## WHAT TO DO:
Copy, exactly and without additions, every line in the records below from the one holding "Identify the click" through the one holding "OH!くん (331, 2115)", both ends included.

## ENTRIES SUPPLIED:
>>>

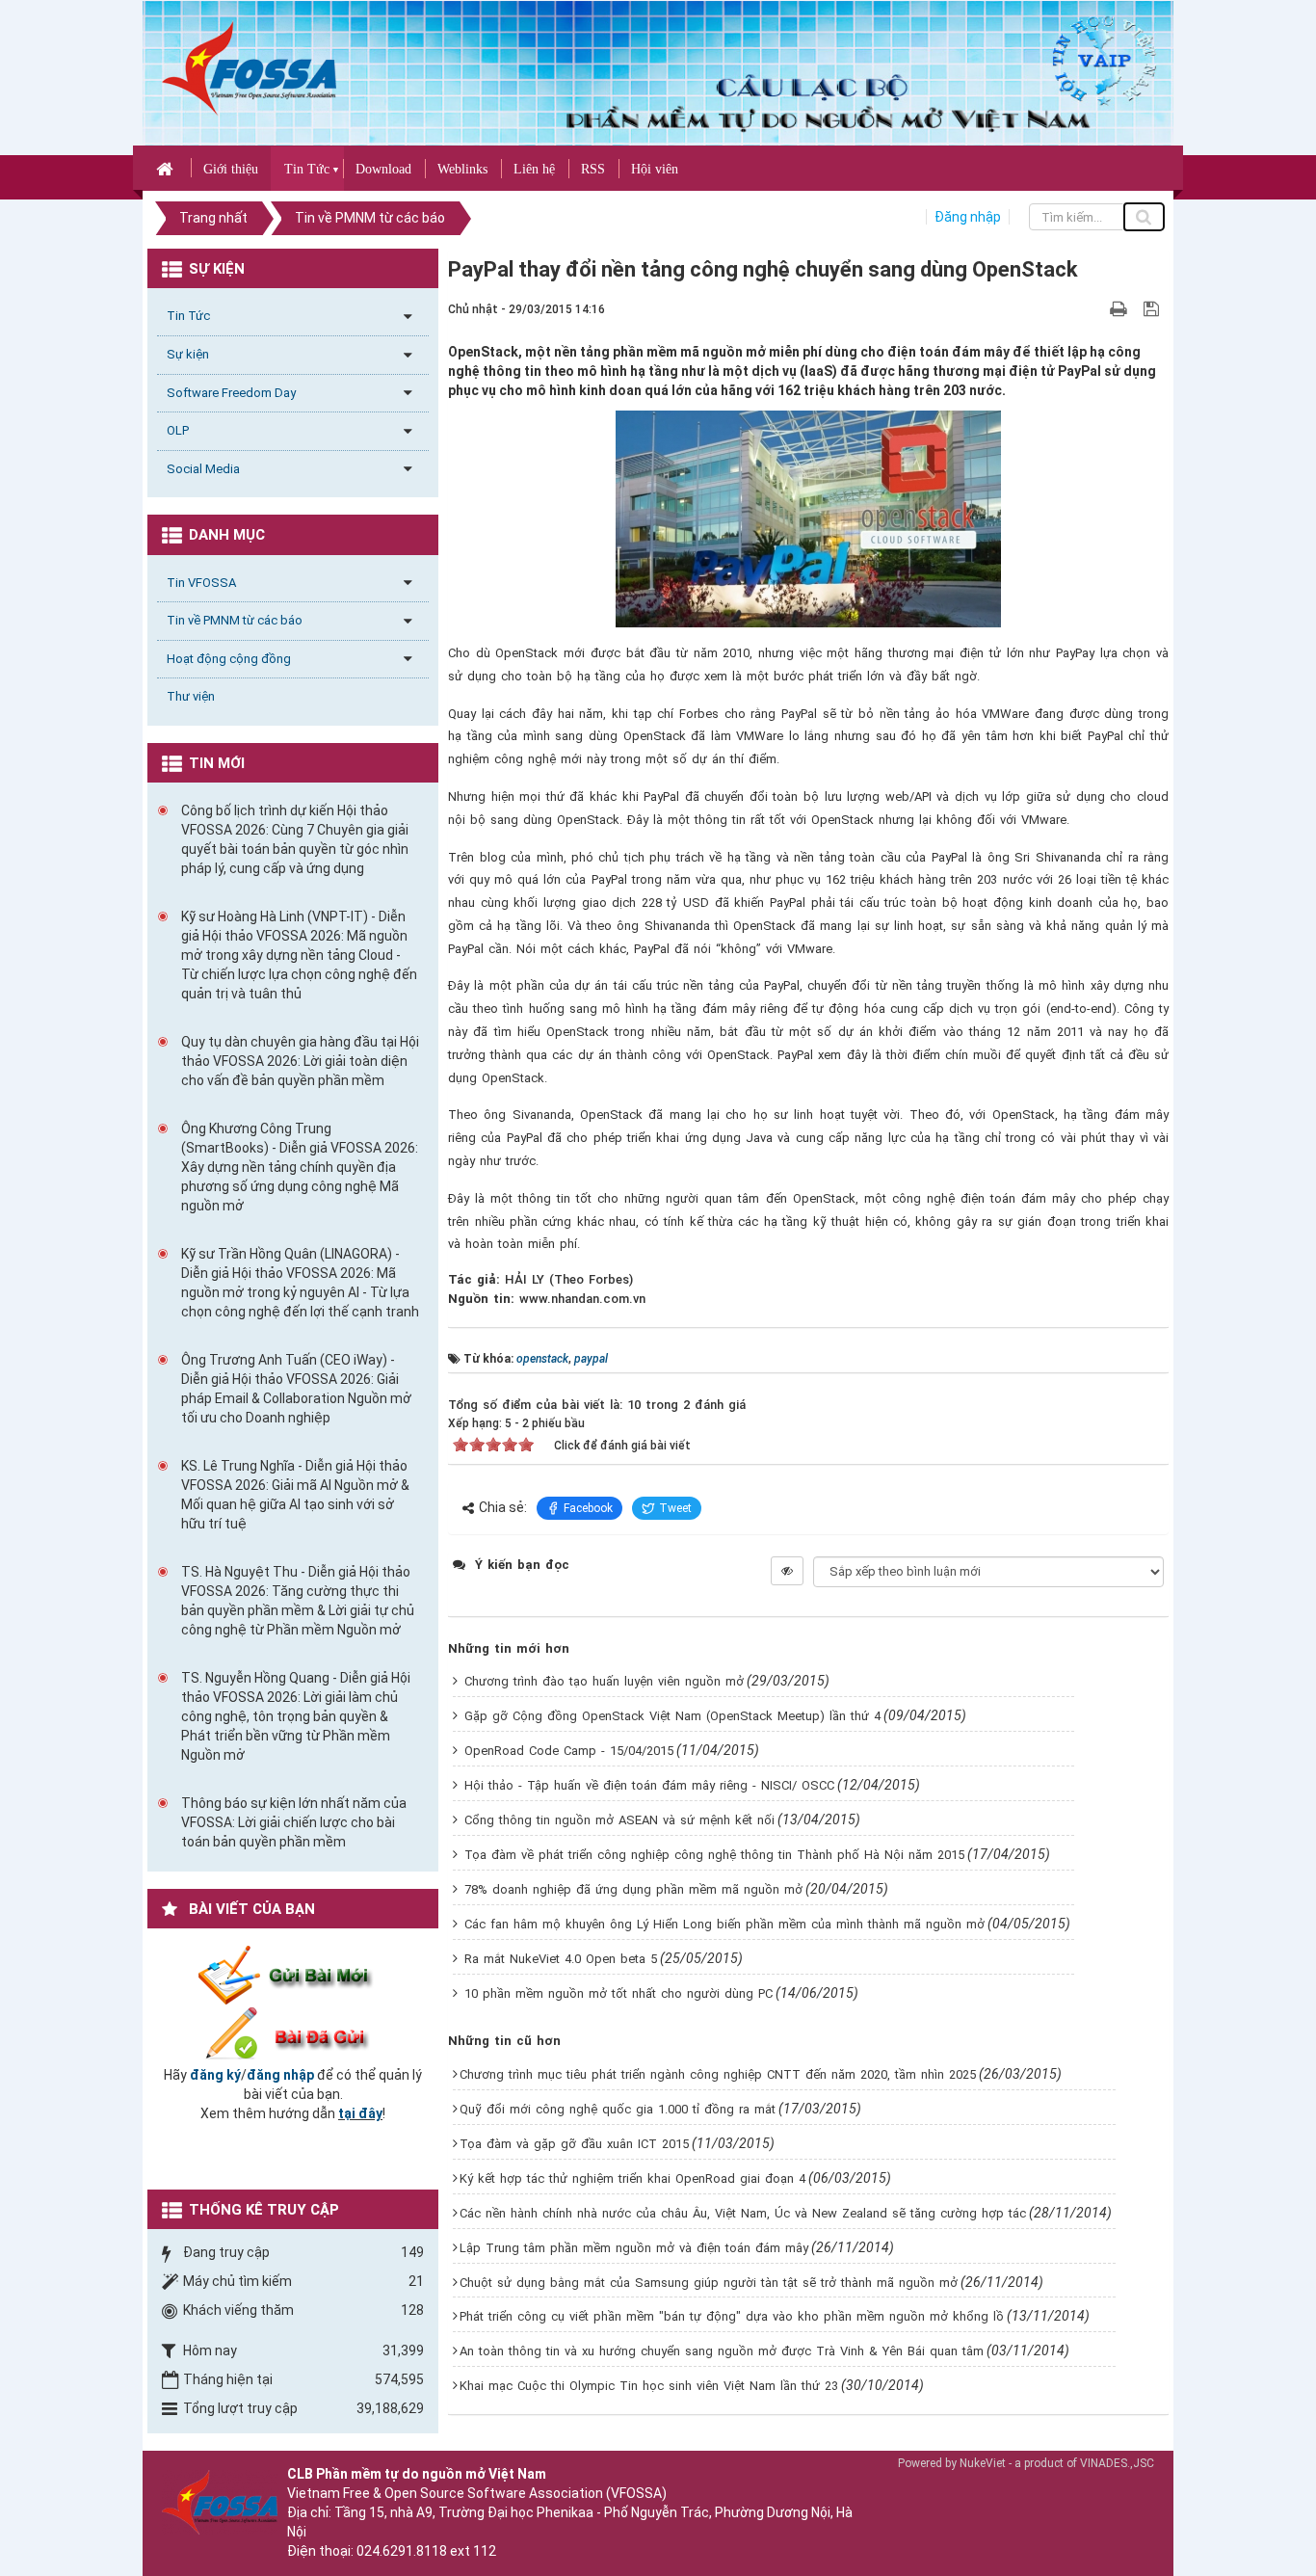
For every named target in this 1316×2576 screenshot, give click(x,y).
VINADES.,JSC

<<<
>>>

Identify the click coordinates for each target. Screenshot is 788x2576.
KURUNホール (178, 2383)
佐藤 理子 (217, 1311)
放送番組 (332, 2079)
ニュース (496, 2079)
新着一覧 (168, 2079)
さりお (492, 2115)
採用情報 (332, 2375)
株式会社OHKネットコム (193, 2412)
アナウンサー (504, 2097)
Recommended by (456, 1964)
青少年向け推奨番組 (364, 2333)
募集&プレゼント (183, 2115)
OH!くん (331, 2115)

<<<

## ANSWER TO THIS EXERCISE:
Identify the click coordinates for each target. Screenshot is 788x2576.
KURUNホール (178, 2383)
佐藤 理子 (217, 1311)
放送番組 (332, 2079)
ニュース (496, 2079)
新着一覧 (168, 2079)
さりお (492, 2115)
採用情報 (332, 2375)
株式会社OHKネットコム (193, 2412)
アナウンサー (504, 2097)
Recommended by (456, 1964)
青少年向け推奨番組 (364, 2333)
募集&プレゼント (183, 2115)
OH!くん (331, 2115)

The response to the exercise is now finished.